____ Given passage

Overall, the recommendations highlight that there are many different treatments for people with rheumatoid arthritis. If you have rheumatoid arthritis, these recommendations will give you some guidance on what to expect from your doctor and what treatments you may be offered.
Recommendations with just one or two stars are based mainly on expert opinion and not backed up by
studies, but these may be as important as those with three or four stars.
If you have any questions or concerns about your disease or your medication, you should speak to a health professional involved in your care.

________
____ Data for review

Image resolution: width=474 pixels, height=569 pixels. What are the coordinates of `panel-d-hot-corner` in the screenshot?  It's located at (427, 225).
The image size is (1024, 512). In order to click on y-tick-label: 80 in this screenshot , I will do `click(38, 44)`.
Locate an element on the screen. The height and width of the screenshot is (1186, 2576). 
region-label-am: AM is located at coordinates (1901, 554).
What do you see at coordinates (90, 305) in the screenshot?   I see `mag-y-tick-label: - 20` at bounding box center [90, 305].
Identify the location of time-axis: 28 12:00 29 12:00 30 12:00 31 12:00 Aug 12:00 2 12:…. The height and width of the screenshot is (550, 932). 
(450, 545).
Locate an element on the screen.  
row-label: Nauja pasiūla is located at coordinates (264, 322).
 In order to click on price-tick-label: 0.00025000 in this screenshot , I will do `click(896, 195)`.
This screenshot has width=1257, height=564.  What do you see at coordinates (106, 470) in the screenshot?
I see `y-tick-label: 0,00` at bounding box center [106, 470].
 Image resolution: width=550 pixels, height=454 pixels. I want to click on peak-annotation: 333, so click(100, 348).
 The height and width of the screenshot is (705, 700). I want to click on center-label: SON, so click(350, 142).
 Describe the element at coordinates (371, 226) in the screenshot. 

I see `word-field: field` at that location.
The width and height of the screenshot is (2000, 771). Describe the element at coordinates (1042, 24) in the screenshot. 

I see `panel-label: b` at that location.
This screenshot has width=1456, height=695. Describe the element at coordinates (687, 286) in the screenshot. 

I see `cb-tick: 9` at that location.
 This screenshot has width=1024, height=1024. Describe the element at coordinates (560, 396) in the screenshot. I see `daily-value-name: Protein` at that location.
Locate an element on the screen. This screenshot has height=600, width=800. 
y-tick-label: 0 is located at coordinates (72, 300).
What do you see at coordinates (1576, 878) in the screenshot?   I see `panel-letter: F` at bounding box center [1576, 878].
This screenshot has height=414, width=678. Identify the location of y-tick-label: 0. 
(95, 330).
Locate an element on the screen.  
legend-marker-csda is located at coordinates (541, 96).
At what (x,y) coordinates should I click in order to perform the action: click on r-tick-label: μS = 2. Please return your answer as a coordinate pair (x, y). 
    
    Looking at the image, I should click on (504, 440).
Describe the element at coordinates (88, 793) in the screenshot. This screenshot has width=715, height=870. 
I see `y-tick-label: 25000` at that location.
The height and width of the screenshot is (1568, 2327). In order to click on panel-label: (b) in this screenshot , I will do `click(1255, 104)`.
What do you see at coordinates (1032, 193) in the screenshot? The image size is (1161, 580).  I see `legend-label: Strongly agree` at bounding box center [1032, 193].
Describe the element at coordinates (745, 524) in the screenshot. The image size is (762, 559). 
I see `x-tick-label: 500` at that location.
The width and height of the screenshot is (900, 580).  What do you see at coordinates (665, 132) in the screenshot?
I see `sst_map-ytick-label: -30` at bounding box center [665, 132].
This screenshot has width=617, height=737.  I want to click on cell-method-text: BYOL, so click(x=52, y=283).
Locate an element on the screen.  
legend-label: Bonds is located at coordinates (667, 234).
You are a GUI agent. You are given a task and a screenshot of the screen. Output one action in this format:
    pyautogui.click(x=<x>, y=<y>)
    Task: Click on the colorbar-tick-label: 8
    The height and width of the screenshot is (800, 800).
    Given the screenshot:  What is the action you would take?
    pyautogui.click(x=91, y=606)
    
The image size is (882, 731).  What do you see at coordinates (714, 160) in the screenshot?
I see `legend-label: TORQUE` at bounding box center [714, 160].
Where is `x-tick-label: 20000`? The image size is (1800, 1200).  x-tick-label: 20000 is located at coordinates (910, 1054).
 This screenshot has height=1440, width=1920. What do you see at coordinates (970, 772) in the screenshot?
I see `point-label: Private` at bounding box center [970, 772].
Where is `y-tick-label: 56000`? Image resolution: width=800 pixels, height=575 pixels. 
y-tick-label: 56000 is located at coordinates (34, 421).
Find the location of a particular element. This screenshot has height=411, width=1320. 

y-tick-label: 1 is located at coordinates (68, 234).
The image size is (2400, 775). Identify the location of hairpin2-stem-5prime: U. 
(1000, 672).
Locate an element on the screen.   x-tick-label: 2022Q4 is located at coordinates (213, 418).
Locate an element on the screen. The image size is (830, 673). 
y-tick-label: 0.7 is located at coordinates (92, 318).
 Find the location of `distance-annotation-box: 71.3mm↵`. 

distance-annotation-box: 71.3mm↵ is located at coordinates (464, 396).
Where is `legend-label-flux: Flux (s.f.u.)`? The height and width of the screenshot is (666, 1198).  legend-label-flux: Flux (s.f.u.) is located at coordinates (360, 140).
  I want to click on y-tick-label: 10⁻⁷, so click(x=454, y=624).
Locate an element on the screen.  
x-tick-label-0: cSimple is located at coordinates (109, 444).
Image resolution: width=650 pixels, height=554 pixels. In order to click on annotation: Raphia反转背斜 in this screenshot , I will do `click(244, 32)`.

________

Work instruction:
Write out the rheumatoid arthritis passage word for word, starting at "Overall, the recommendations" and ending at "may be offered.".

Answer to this problem:
Overall, the recommendations highlight that there are many different treatments for people with rheumatoid arthritis. If you have rheumatoid arthritis, these recommendations will give you some guidance on what to expect from your doctor and what treatments you may be offered.